__TASK MATERIAL__:
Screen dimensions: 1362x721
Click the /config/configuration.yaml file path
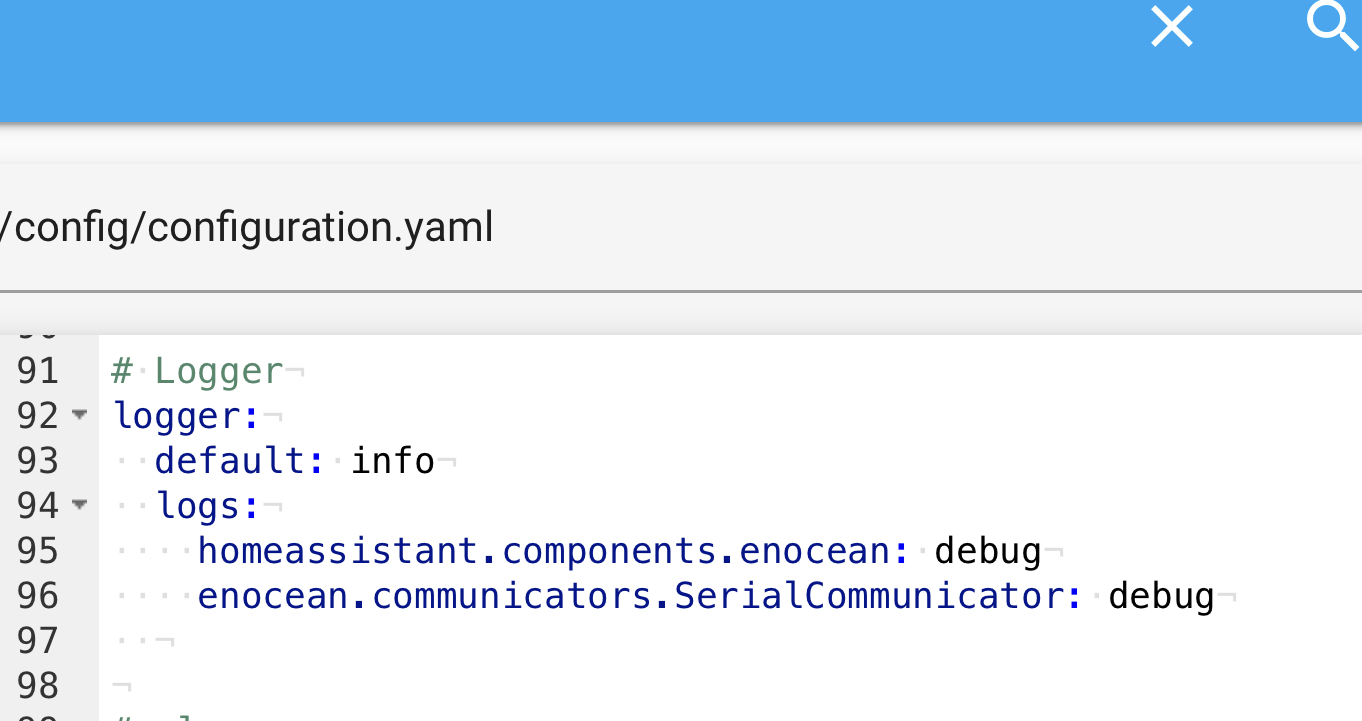point(247,228)
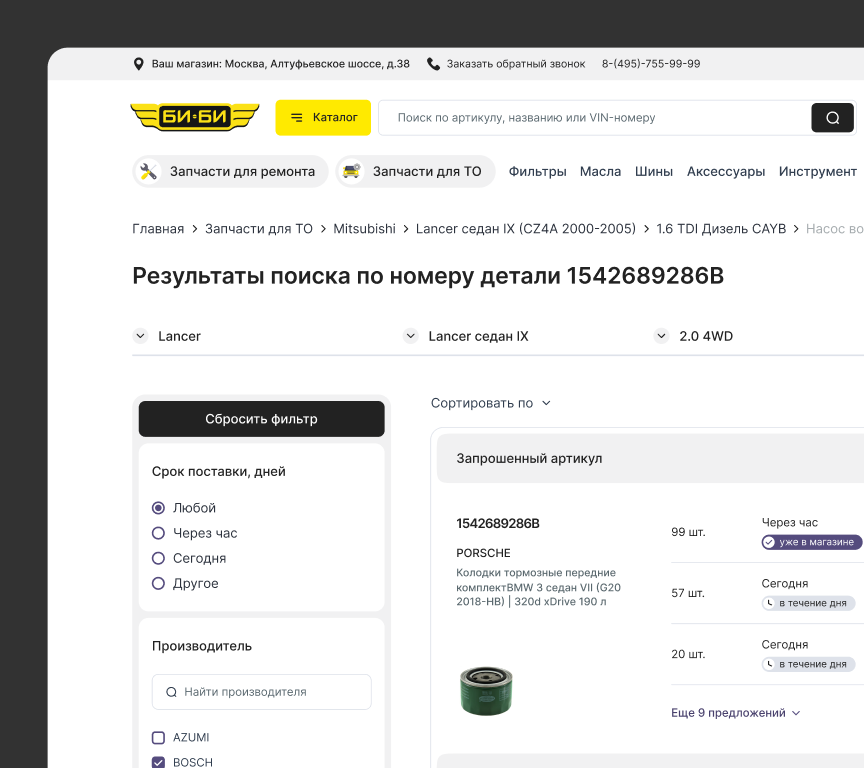Select the 'Сегодня' delivery radio button

158,558
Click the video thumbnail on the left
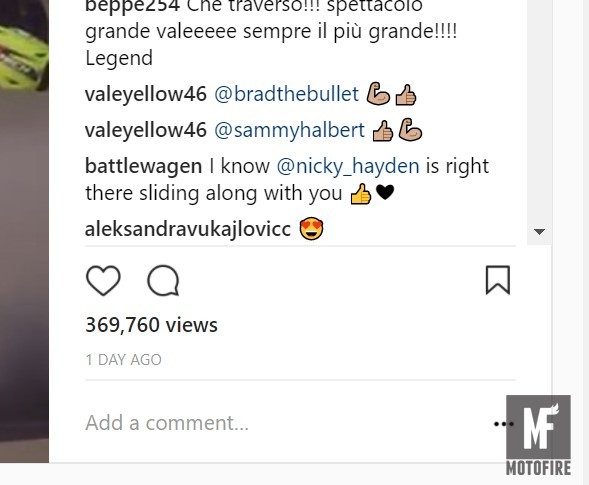This screenshot has height=485, width=589. [x=24, y=231]
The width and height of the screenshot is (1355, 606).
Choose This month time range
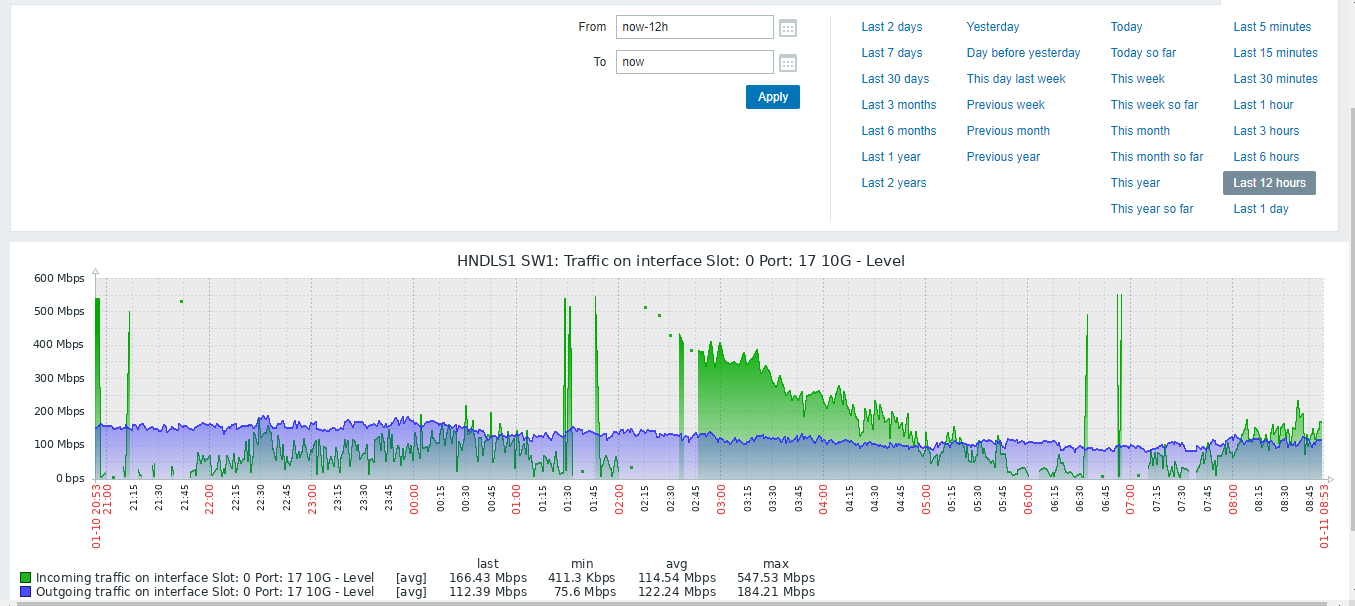(1140, 131)
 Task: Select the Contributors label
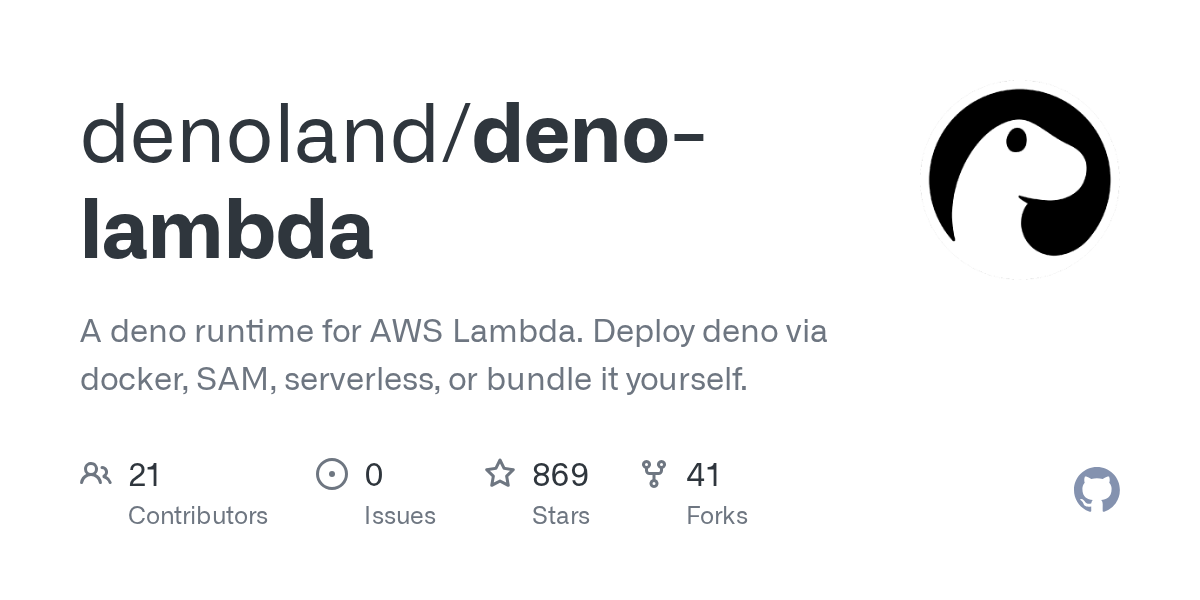tap(198, 516)
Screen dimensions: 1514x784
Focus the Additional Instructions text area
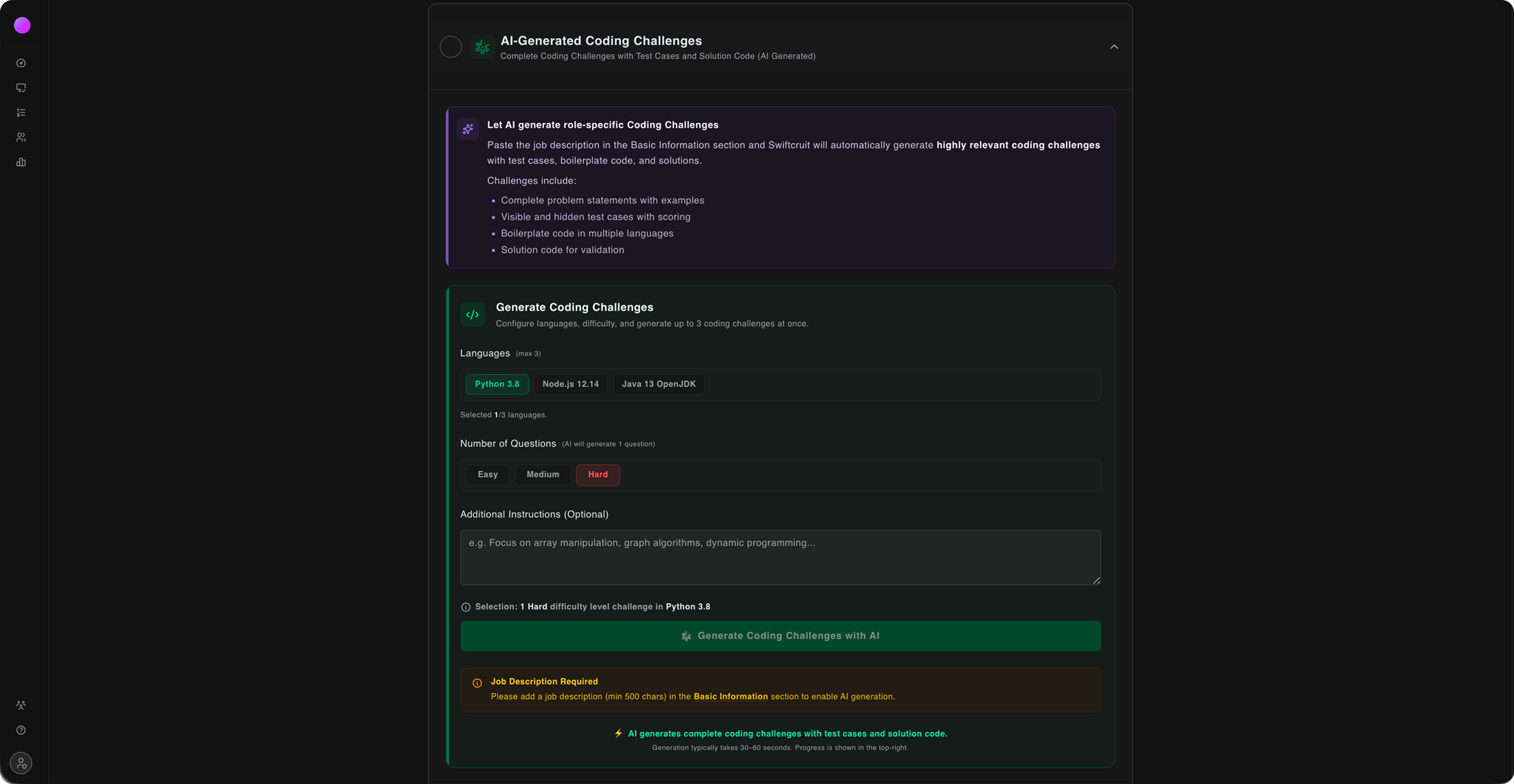[x=780, y=557]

__WHAT YOU NEED TO DO__:
Return the data verbatim, leaving out the pictures it holds.

__RESPONSE AREA__:
Screen dimensions: 1362x721
Click the /config/configuration.yaml file path
point(247,228)
Select the 'Сегодня' delivery radio button

158,558
Click the video thumbnail on the left
This screenshot has height=485, width=589. [x=24, y=231]
The width and height of the screenshot is (1355, 606).
Choose This month time range
(1140, 131)
 Task: Select the Contributors label
tap(198, 516)
Screen dimensions: 1514x784
Focus the Additional Instructions text area
[x=780, y=557]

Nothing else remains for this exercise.